- Born: March 1968 (age 58) Yuyao, Zhejiang, China
- Education: Zhejiang University
- Scientific career
- Fields: Physics
- Workplaces: Fudan University Chinese Academy of Sciences (CAS)

Chinese name
- Traditional Chinese: 馬餘剛
- Simplified Chinese: 马余刚

Standard Mandarin
- Hanyu Pinyin: Mǎ Yúgāng

= Ma Yugang =

Chinese nuclear physicist

Ma Yugang (马余刚; born March 1968) is a Chinese nuclear physicist and an academician of the Chinese Academy of Sciences (CAS). He is currently a professor at Fudan University.

==Biography==
Ma was born in Luting Township of Yuyao, Zhejiang in March 1968, while his ancestral home is in Ninghai County. He attended the Yuyao No. 8 High School. In 1989 he graduated from Zhejiang University, where he majored in physics. In 1994 he received his Doctor of Science degree from Shanghai Institute of Nuclear Research.

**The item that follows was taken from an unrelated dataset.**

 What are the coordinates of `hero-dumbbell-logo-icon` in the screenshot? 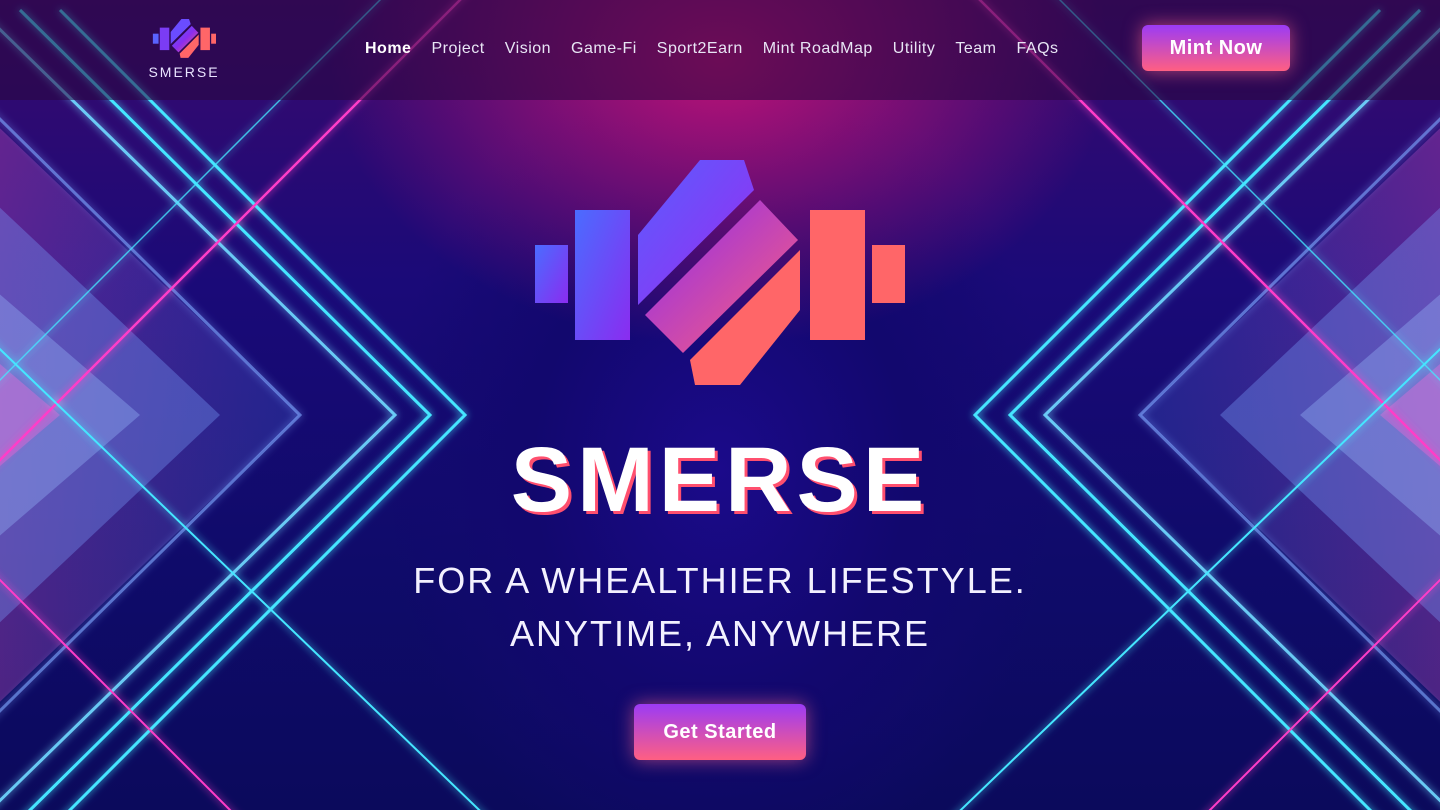 It's located at (720, 272).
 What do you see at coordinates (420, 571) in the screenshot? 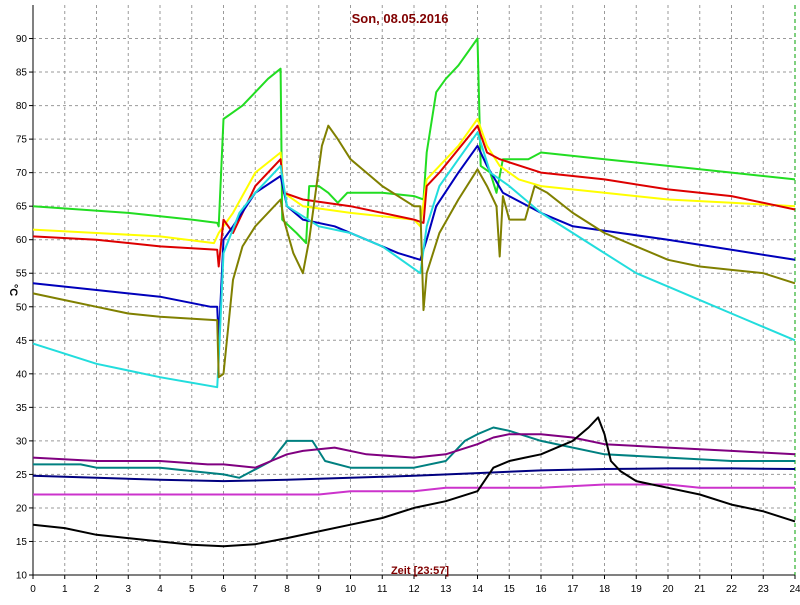
I see `x-axis-label: Zeit [23:57]` at bounding box center [420, 571].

Ma's elder brother Ma Yuqiang is also a physicist and a professor at Nanjing University who elected an academician of the Chinese Academy of Sciences in 2021.

In 1994, he joined the Institute of Nuclear Research, Chinese Academy of Sciences (CAS) as a researcher. In 2015, he became a Fellow of the American Physical Society (APS). In 2017, was elected an academician of the Chinese Academy of Sciences (CAS).